By Susan Gately - 21 September, 2013
The Church is the “home of all, not a small group of select people.”
The 10,000 word interview by Fr Antonio Spadaro, SJ was conducted over three sittings with Pope Francis and was published in the Jesuit magazine America and La Civilta Cattolica.
The interview touched on personal issues: how Pope Frances sees himself (“a sinner whom the Lord has looked upon.”), his attraction to community and people (“I cannot live without people. I need to live my life with others.”), his desire for consultation (“I do not want token consultations, but real consultations.), his admiration for the ‘common’ sanctity visible in the “patience of the people of God” and his desire for the church to accompany all people with mercy.
The Pope revealed to Fr Spadaro that the element of Ignatian spirituality that helps him most in his papacy is discernment.
In the past he had rushed into decisions but had grown over time to appreciate the value of patience, and of consulting with others.
As Archbishop of Buenos Aires, he met the auxiliary bishops every two weeks, and his priests several times a year.
“I do not want token consultations, but real consultations,” he said. The synods and consistories were important places of real consultation but needed to be “less rigid”.
He liked the advice of Pope John XXIII, “See everything; turn a blind eye to much; correct a little.”
Expressing his desire to “think with the Church,” he said the Church was not just the hierarchy, but the people of God.
“I see the holiness in the patience of the people of God: a woman who is raising children, a man who works to bring home the bread, the sick, the elderly priests who have so many wounds but have a smile on their faces because they served the Lord, the Sisters who work hard and live a hidden sanctity.”

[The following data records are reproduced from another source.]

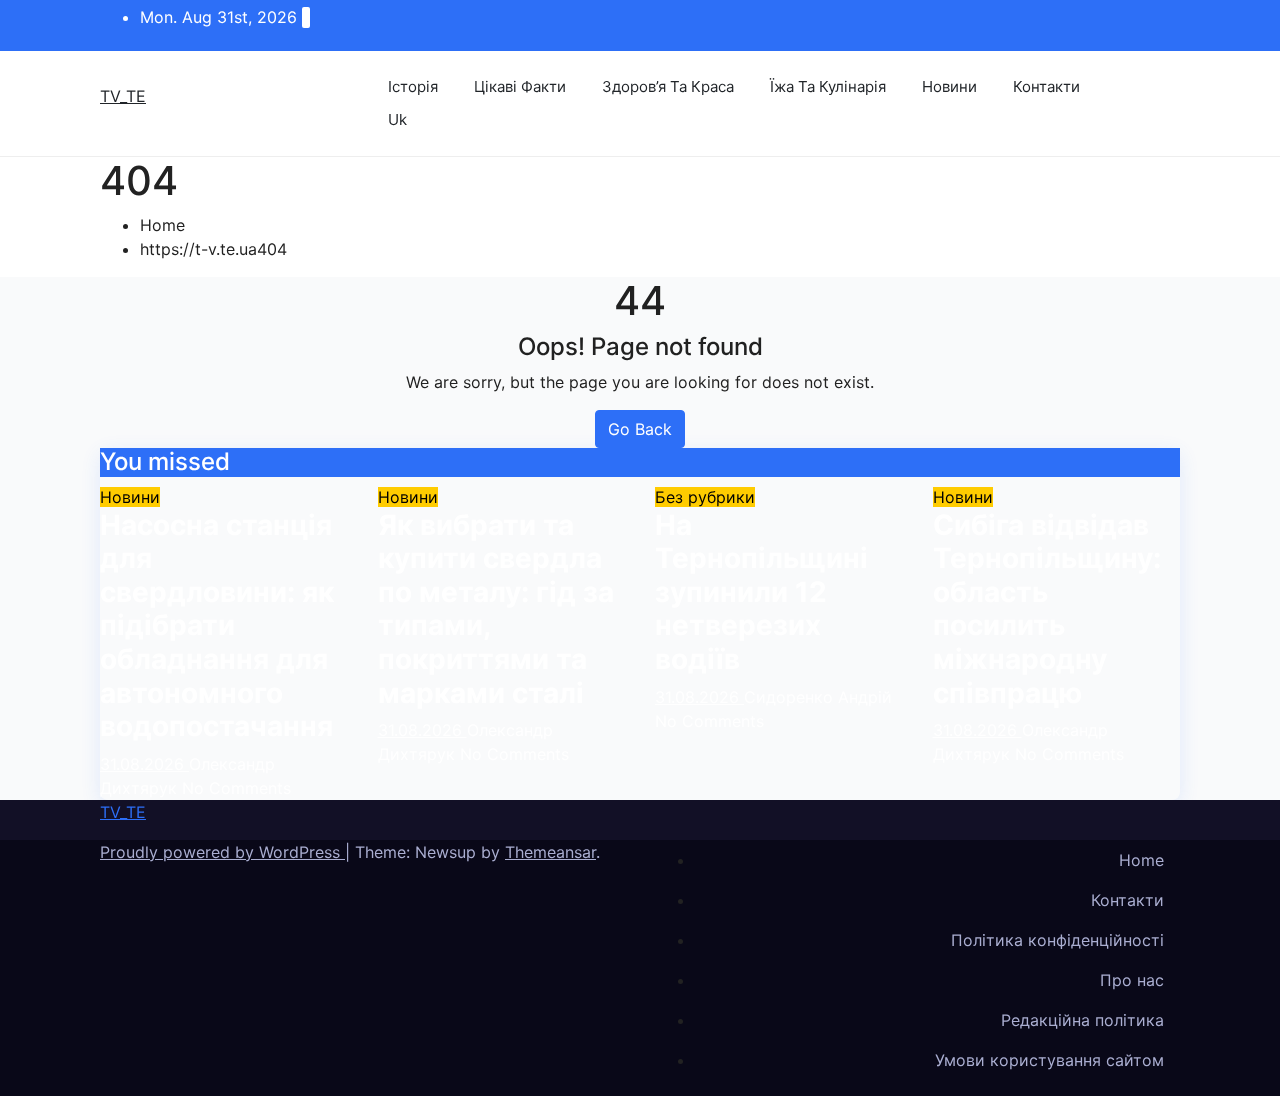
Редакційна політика (1082, 1020)
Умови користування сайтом (1049, 1060)
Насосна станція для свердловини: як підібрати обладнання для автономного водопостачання (217, 626)
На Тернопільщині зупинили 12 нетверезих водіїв (761, 592)
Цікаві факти (520, 86)
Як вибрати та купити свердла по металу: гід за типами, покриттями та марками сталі (496, 609)
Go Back (640, 429)
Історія (413, 86)
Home (162, 225)
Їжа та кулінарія (828, 86)
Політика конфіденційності (1057, 940)
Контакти (1046, 86)
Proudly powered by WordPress (222, 852)
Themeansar (550, 852)
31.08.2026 (144, 764)
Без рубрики (705, 497)
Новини (949, 86)
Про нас (1132, 980)
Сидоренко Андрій (818, 697)
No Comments (236, 788)
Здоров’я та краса (668, 86)
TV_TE (123, 96)
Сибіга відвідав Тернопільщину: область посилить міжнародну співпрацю (1047, 609)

The Church was the “home of all, not a small chapel that can hold only a small group of selected people.”
The mission of the Church was to “heal wounds and warm the hearts of the faithful”, Pope Francis suggested and he also compared it to a field hospital after battle.
There was no point asking a seriously injured person about his cholesterol or blood sugar levels. “You have to heal his wounds. Then we can talk about everything else.” This healing had to begin from the “ground up”, he added.
Elsewhere he said, “The Church sometimes has locked itself up in small things, in small-minded rules. The most important thing is the first proclamation: Jesus Christ has saved you.” Ministers of religion must be neither too rigid nor too lax, but accompany people with mercy.
Asked about the ‘open wounds’ of people in irregular situations and same sex unions, the Pope said the church needed to “proclaim the Gospel on every street corner.”
Once when asked if he approved of homosexuality, he had replied “Tell me: when God looks at a gay person, does he endorse the existence of this person with love, or reject and condemn this person?’ We must always consider the person,” he said, “and accompany them, starting from their situation.”
The Pope warned that the Church needed to be pastoral, reaching out to all people in need. If there was not this “new balance”, the “moral edifice” of the Church would collapse like a house of cards.
Its priority, he said, was to proclaim the “saving love of God.” In this, the role of women, which needed to be investigated more, was also essential. “The feminine genius is needed wherever we make important decisions,” he added.